Copy down the listing below exactly, please, including every line.

§ Dataset records:

*** Block opens ***

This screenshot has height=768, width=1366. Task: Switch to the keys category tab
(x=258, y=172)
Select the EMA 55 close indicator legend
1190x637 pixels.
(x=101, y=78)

*** Block closes ***

§ Result for this exercise:
This screenshot has height=768, width=1366. Task: Switch to the keys category tab
(x=258, y=172)
Select the EMA 55 close indicator legend
1190x637 pixels.
(x=101, y=78)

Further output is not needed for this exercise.